One of the AI avatars addressed the attendees, saying, “Dear friends, it is an honor for me to stand here and preach to you as the first artificial intelligence at this year’s convention of Protestants in Germany.”
The Service’s Conceptualization The entire service, lasting 40 minutes and attended by over 300 people, was conceptualized by Jonas Simmerlein, a 29-year-old theologian and philosopher from the University of Vienna. This event was part of the Deutscher Evangelischer Kirchentag, a biennial gathering that attracts tens of thousands of devout Christians. This year’s discussions focused on essential topics such as climate change, the war in Ukraine, and AI.
Simmerlein collaborated with ChatGPT to develop the service. He provided the chatbot with the slogan for this year’s gathering, “Now is the time,” and asked it to craft the sermon accordingly.
“I told the artificial intelligence, ‘We are at the church congress, you are a preacher… what would a church service look like?'” Simmerlein explained.

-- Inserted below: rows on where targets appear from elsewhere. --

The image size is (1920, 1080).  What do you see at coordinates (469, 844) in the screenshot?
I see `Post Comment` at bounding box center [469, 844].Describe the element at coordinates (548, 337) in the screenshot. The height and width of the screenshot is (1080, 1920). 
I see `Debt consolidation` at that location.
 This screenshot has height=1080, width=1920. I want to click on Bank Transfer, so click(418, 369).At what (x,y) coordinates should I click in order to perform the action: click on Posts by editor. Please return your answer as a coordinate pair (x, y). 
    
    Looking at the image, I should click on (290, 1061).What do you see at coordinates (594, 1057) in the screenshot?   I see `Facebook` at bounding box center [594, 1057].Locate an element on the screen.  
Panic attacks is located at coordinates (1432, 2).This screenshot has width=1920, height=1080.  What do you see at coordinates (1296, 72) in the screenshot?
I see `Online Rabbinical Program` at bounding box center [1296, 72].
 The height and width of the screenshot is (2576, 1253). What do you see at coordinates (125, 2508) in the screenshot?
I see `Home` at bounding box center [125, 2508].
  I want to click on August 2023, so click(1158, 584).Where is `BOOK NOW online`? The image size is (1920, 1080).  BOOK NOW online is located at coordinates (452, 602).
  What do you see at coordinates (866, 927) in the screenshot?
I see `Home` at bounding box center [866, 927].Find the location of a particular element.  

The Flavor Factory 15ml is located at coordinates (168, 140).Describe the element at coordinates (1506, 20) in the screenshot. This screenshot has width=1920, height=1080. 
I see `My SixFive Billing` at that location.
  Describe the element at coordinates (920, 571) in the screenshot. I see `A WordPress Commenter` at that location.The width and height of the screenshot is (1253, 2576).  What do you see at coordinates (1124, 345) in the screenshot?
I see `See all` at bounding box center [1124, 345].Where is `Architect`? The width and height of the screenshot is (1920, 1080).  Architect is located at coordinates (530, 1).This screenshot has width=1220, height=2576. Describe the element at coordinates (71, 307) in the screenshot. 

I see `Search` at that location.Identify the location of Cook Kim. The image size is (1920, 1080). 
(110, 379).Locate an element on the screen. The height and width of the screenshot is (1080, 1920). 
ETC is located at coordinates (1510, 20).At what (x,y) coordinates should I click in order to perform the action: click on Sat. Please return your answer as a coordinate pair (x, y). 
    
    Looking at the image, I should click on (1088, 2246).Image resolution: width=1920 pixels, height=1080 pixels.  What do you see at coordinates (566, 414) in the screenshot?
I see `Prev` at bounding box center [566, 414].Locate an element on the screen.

He also requested the inclusion of psalms, prayers, and a concluding blessing.
The result was a well-rounded church service that satisfied Simmerlein’s vision. However, some attendees expressed their reservations about the futuristic approach, noting that it lacked traditional services’ essence and personal touch.
One churchgoer, Heiderose Schmidt, who works in IT, remarked, “There was no heart and no soul. The avatars showed no emotions at all, had no body language, and spoke quickly and monotonously, making it challenging for me to concentrate on what they said.”
Even Simmerlein acknowledged that technology lacks the deep connection that human pastors bring to their congregations. He highlighted the invaluable role of a pastor in knowing and understanding their community, being present in their lives, and conducting significant rituals.
Since ChatGPT made headlines last year, clergy members have reached a consensus that technology can generate a competent sermon, but it cannot replicate the passion and personal touch that come from authentic human preaching.